When AI Meets IED: A Hungover Guide to Digital Demolition

Jan. 8, 2025

Look, I didn’t want to write about this today. My head’s pounding from last night’s philosophical discussion with Jack Daniel’s, and the news isn’t making it any better. But here we are, discussing how some Green Beret decided to get ChatGPT to help him turn a Cybertruck into confetti outside Trump Towers.

Remember when the scariest thing about AI was that it might write better poetry than your college girlfriend? Those were the days.

Let’s break this clusterfuck down, shall we? takes long sip of coffee laced with bourbon

First off, we’ve got Matthew Livelsberger, a Green Beret who apparently thought the best way to protest technology was to… use more technology. The irony here is thicker than the fog in my brain right now.

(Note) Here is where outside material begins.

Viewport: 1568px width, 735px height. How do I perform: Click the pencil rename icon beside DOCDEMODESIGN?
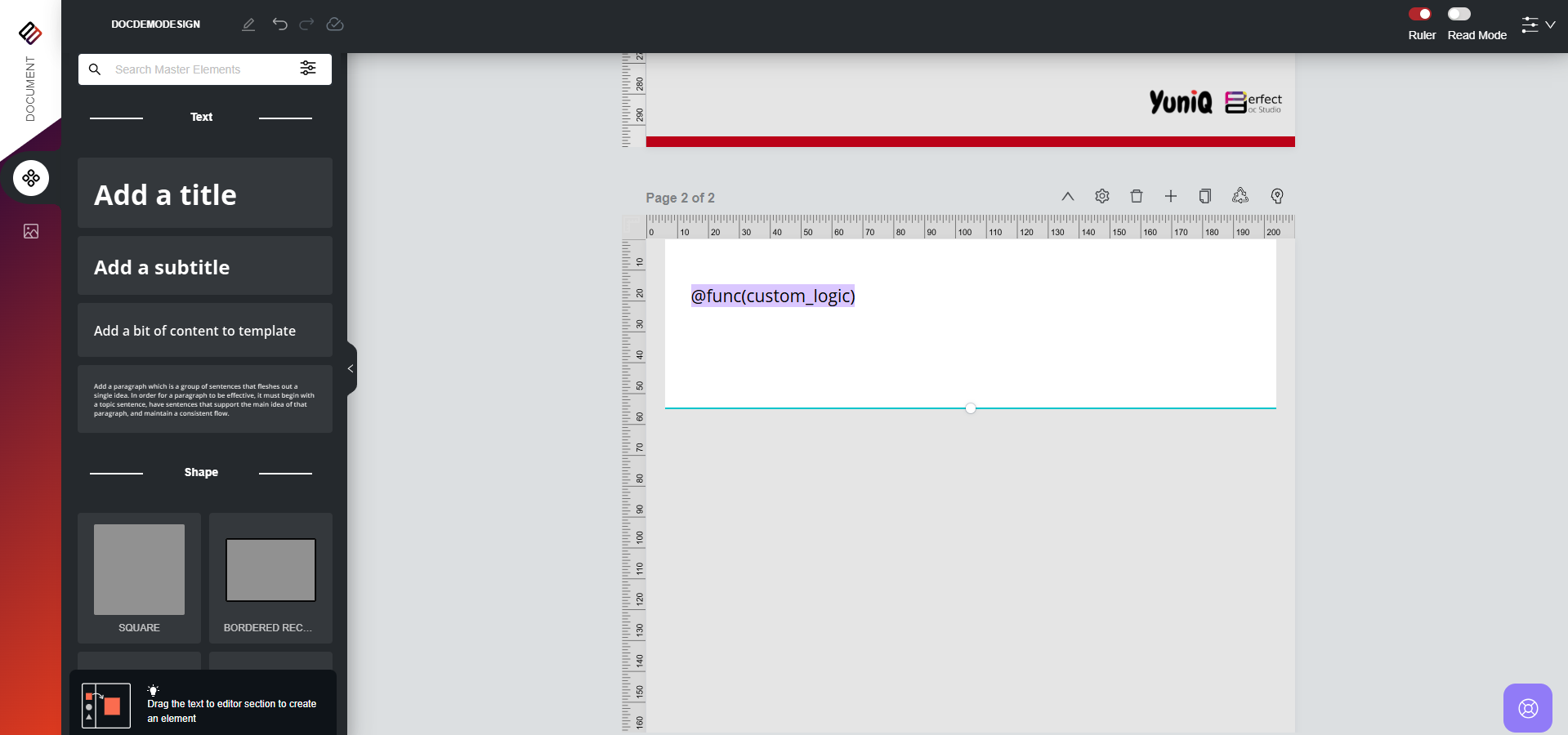pyautogui.click(x=248, y=24)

He used ChatGPT - you know, that chatbot that’s supposedly going to revolutionize everything from customer service to your grandmother’s cookie recipes - to research how to blow up a Cybertruck.

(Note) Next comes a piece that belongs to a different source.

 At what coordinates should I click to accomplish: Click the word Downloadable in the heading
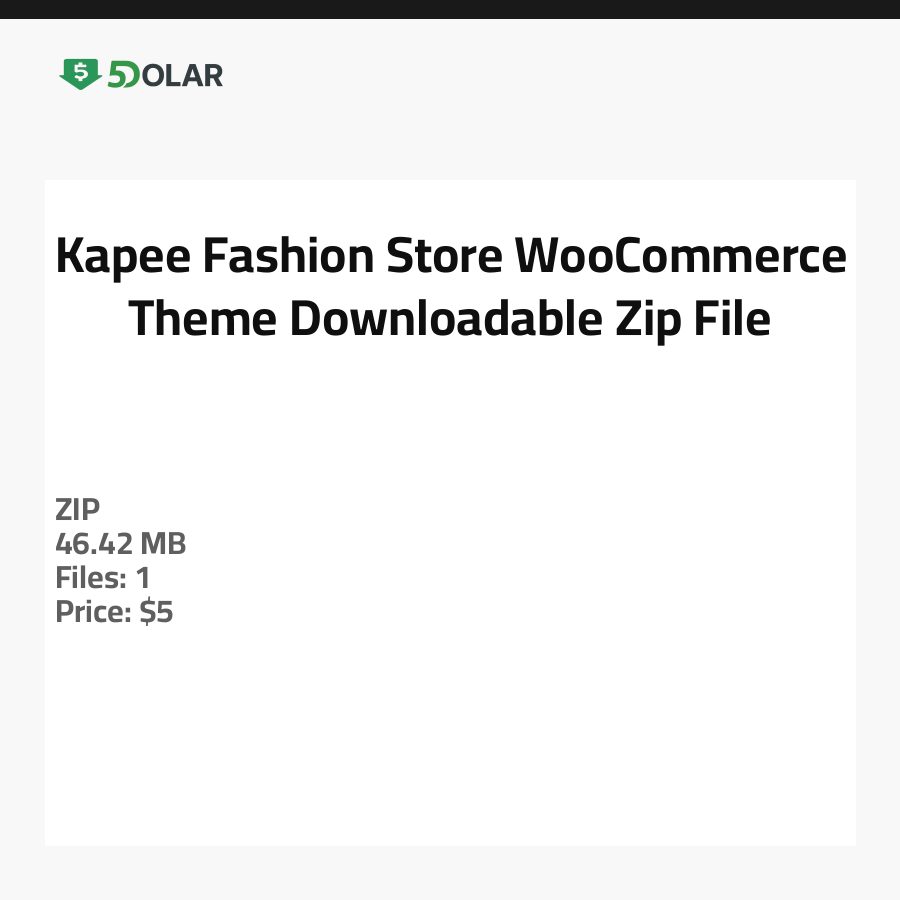click(x=445, y=319)
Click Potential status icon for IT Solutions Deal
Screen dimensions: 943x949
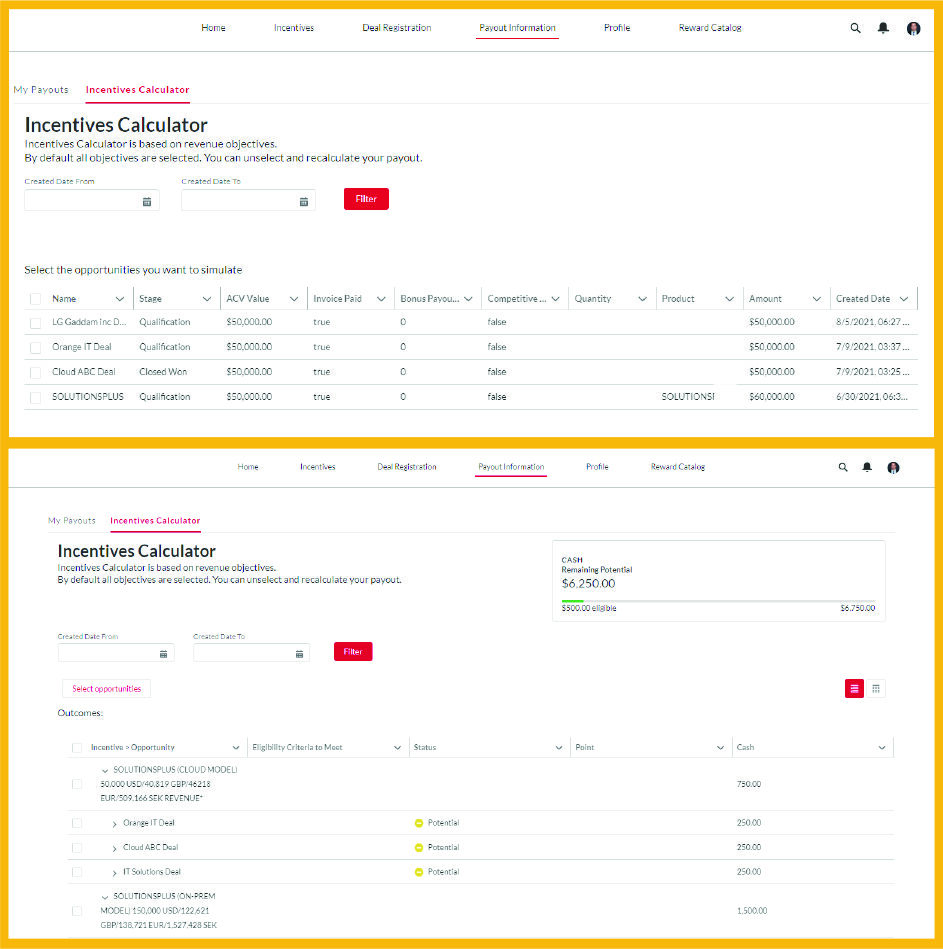click(x=419, y=872)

And the best part? He had no beef with Elon Musk. In fact, he wanted everyone to “rally around” Musk and Trump. Nothing says “I support you” quite like turning your $80,000 robot truck into a fireworks display.

Here’s where it gets interesting, folks. Our friend was asking ChatGPT about bullet trajectories, explosive targets, and whether fireworks are legal in Arizona. Because apparently, Google was just too mainstream for domestic terrorism. The fact that he got useful answers tells you everything you need to know about those much-touted AI “safety guardrails.” They’re about as effective as using a paper umbrella in a hurricane.

Let’s pause for a smoke break here. lights cigarette

The really fucked up part isn’t that ChatGPT helped plan this attack. It’s that we’re all acting surprised about it. Every technological advancement in human history has eventually been used to break shit. The wheel? Probably used to run someone over within a week of its invention. Fire? Don’t get me started. The internet? Well, we all know how that turned out.

But there’s something particularly dystopian about asking an AI for help with terrorism while it’s simultaneously writing children’s bedtime stories and helping grandma with her crossword puzzle. It’s like finding out Mr. Rogers moonlighted as an arms dealer.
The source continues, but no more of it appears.